[WORK TO COMPLETE]:
Could you return all of the data exactly as given?

━━━━━ ENTRIES SUPPLIED ━━━━━

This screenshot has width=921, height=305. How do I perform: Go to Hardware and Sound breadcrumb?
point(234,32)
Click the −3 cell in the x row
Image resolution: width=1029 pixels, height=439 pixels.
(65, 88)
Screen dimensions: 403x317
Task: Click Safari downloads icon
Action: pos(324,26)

━━━━━

[EXERCISE RESULT]:
This screenshot has width=921, height=305. How do I perform: Go to Hardware and Sound breadcrumb?
point(234,32)
Click the −3 cell in the x row
Image resolution: width=1029 pixels, height=439 pixels.
(65, 88)
Screen dimensions: 403x317
Task: Click Safari downloads icon
Action: pos(324,26)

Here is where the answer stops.